**The task:** Rewrite all of the following lines as a numbered list, omitting any blank lines.
*-*-*
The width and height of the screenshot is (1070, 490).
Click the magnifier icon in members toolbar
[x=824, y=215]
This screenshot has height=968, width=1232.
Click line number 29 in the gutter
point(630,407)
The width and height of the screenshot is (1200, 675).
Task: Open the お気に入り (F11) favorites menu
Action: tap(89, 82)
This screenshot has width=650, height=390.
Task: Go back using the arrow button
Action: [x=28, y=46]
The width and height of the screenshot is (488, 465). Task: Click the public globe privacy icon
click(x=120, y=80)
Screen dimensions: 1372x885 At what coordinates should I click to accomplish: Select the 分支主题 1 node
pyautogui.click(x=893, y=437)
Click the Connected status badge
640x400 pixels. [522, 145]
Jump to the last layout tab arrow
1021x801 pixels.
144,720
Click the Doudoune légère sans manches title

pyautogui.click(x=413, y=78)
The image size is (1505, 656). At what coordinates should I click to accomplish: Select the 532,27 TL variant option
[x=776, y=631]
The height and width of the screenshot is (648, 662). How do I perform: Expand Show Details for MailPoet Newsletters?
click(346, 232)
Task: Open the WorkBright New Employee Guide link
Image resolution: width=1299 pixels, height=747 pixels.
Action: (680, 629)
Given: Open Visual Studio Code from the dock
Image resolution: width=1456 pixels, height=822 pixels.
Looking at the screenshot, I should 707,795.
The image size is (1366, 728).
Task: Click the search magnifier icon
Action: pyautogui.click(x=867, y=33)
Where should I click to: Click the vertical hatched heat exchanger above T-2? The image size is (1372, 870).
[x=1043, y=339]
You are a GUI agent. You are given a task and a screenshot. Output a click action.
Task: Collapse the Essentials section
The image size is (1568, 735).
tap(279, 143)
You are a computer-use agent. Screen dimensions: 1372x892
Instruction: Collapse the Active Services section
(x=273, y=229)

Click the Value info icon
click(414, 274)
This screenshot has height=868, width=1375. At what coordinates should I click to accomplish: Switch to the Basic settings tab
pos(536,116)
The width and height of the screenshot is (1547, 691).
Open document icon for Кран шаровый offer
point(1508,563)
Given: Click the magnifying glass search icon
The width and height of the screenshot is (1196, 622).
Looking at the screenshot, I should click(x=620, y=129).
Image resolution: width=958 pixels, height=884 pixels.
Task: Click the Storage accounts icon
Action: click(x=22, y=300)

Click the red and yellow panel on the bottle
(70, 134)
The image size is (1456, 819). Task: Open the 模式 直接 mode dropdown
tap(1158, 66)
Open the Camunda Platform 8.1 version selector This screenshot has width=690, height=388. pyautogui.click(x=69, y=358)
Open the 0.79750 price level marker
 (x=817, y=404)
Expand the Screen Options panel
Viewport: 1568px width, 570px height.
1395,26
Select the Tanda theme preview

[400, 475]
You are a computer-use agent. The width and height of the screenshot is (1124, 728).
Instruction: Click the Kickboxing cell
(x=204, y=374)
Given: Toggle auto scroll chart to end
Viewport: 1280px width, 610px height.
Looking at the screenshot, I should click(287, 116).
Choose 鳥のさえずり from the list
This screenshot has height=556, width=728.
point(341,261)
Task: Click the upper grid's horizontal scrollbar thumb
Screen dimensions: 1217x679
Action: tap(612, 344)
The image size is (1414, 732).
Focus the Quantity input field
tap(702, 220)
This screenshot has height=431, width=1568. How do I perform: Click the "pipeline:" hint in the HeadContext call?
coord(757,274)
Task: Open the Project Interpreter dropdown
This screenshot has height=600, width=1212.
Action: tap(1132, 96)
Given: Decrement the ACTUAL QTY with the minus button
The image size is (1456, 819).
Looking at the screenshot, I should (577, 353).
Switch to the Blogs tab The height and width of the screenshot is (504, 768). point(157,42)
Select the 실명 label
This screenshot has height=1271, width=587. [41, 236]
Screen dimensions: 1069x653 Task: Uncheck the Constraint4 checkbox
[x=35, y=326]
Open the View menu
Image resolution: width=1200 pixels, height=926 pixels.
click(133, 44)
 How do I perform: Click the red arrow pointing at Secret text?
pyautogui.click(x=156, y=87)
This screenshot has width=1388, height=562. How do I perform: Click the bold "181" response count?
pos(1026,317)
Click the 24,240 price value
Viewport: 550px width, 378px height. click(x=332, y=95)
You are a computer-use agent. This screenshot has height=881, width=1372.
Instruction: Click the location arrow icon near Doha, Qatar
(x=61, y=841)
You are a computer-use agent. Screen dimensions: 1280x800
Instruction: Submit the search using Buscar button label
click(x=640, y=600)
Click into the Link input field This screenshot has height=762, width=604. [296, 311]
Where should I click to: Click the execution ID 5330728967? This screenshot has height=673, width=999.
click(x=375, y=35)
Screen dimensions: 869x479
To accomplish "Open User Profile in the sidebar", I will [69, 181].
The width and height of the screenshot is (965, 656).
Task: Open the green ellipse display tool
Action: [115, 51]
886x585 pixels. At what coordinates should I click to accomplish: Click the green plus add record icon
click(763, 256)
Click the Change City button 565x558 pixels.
*-*-*
**Finished answer:**
1. The width and height of the screenshot is (1070, 490).
2. Click the magnifier icon in members toolbar
3. [x=824, y=215]
4. This screenshot has height=968, width=1232.
5. Click line number 29 in the gutter
6. point(630,407)
7. The width and height of the screenshot is (1200, 675).
8. Task: Open the お気に入り (F11) favorites menu
9. Action: tap(89, 82)
10. This screenshot has width=650, height=390.
11. Task: Go back using the arrow button
12. Action: [x=28, y=46]
13. The width and height of the screenshot is (488, 465). Task: Click the public globe privacy icon
14. click(x=120, y=80)
15. Screen dimensions: 1372x885 At what coordinates should I click to accomplish: Select the 分支主题 1 node
16. pyautogui.click(x=893, y=437)
17. Click the Connected status badge
18. 640x400 pixels. [522, 145]
19. Jump to the last layout tab arrow
20. 1021x801 pixels.
21. 144,720
22. Click the Doudoune légère sans manches title
23. pyautogui.click(x=413, y=78)
24. The image size is (1505, 656). At what coordinates should I click to accomplish: Select the 532,27 TL variant option
25. [x=776, y=631]
26. The height and width of the screenshot is (648, 662). How do I perform: Expand Show Details for MailPoet Newsletters?
27. click(346, 232)
28. Task: Open the WorkBright New Employee Guide link
29. Image resolution: width=1299 pixels, height=747 pixels.
30. Action: (680, 629)
31. Given: Open Visual Studio Code from the dock
32. Image resolution: width=1456 pixels, height=822 pixels.
33. Looking at the screenshot, I should 707,795.
34. The image size is (1366, 728).
35. Task: Click the search magnifier icon
36. Action: pyautogui.click(x=867, y=33)
37. Where should I click to: Click the vertical hatched heat exchanger above T-2? The image size is (1372, 870).
38. [x=1043, y=339]
39. You are a GUI agent. You are given a task and a screenshot. Output a click action.
40. Task: Collapse the Essentials section
41. The image size is (1568, 735).
42. tap(279, 143)
43. You are a computer-use agent. Screen dimensions: 1372x892
44. Instruction: Collapse the Active Services section
45. (x=273, y=229)
46. Click the Value info icon
47. click(414, 274)
48. This screenshot has height=868, width=1375. At what coordinates should I click to accomplish: Switch to the Basic settings tab
49. pos(536,116)
50. The width and height of the screenshot is (1547, 691).
51. Open document icon for Кран шаровый offer
52. point(1508,563)
53. Given: Click the magnifying glass search icon
54. The width and height of the screenshot is (1196, 622).
55. Looking at the screenshot, I should click(x=620, y=129).
56. Image resolution: width=958 pixels, height=884 pixels.
57. Task: Click the Storage accounts icon
58. Action: click(x=22, y=300)
59. Click the red and yellow panel on the bottle
60. (70, 134)
61. The image size is (1456, 819). Task: Open the 模式 直接 mode dropdown
62. tap(1158, 66)
63. Open the Camunda Platform 8.1 version selector This screenshot has width=690, height=388. pyautogui.click(x=69, y=358)
64. Open the 0.79750 price level marker
65.  (x=817, y=404)
66. Expand the Screen Options panel
67. Viewport: 1568px width, 570px height.
68. 1395,26
69. Select the Tanda theme preview
70. [400, 475]
71. You are a computer-use agent. The width and height of the screenshot is (1124, 728).
72. Instruction: Click the Kickboxing cell
73. (x=204, y=374)
74. Given: Toggle auto scroll chart to end
75. Viewport: 1280px width, 610px height.
76. Looking at the screenshot, I should click(287, 116).
77. Choose 鳥のさえずり from the list
78. This screenshot has height=556, width=728.
79. point(341,261)
80. Task: Click the upper grid's horizontal scrollbar thumb
81. Screen dimensions: 1217x679
82. Action: tap(612, 344)
83. The image size is (1414, 732).
84. Focus the Quantity input field
85. tap(702, 220)
86. This screenshot has height=431, width=1568. How do I perform: Click the "pipeline:" hint in the HeadContext call?
87. coord(757,274)
88. Task: Open the Project Interpreter dropdown
89. This screenshot has height=600, width=1212.
90. Action: tap(1132, 96)
91. Given: Decrement the ACTUAL QTY with the minus button
92. The image size is (1456, 819).
93. Looking at the screenshot, I should (577, 353).
94. Switch to the Blogs tab The height and width of the screenshot is (504, 768). point(157,42)
95. Select the 실명 label
96. This screenshot has height=1271, width=587. [41, 236]
97. Screen dimensions: 1069x653 Task: Uncheck the Constraint4 checkbox
98. [x=35, y=326]
99. Open the View menu
100. Image resolution: width=1200 pixels, height=926 pixels.
101. click(133, 44)
102.  How do I perform: Click the red arrow pointing at Secret text?
103. pyautogui.click(x=156, y=87)
104. This screenshot has width=1388, height=562. How do I perform: Click the bold "181" response count?
105. pos(1026,317)
106. Click the 24,240 price value
107. Viewport: 550px width, 378px height. click(x=332, y=95)
108. You are a computer-use agent. This screenshot has height=881, width=1372.
109. Instruction: Click the location arrow icon near Doha, Qatar
110. (x=61, y=841)
111. You are a computer-use agent. Screen dimensions: 1280x800
112. Instruction: Submit the search using Buscar button label
113. click(x=640, y=600)
114. Click into the Link input field This screenshot has height=762, width=604. [296, 311]
115. Where should I click to: Click the execution ID 5330728967? This screenshot has height=673, width=999.
116. click(x=375, y=35)
117. Screen dimensions: 869x479
118. To accomplish "Open User Profile in the sidebar", I will [69, 181].
119. The width and height of the screenshot is (965, 656).
120. Task: Open the green ellipse display tool
121. Action: [115, 51]
122. 886x585 pixels. At what coordinates should I click to accomplish: Click the green plus add record icon
123. click(763, 256)
124. Click the Change City button 565x558 pixels.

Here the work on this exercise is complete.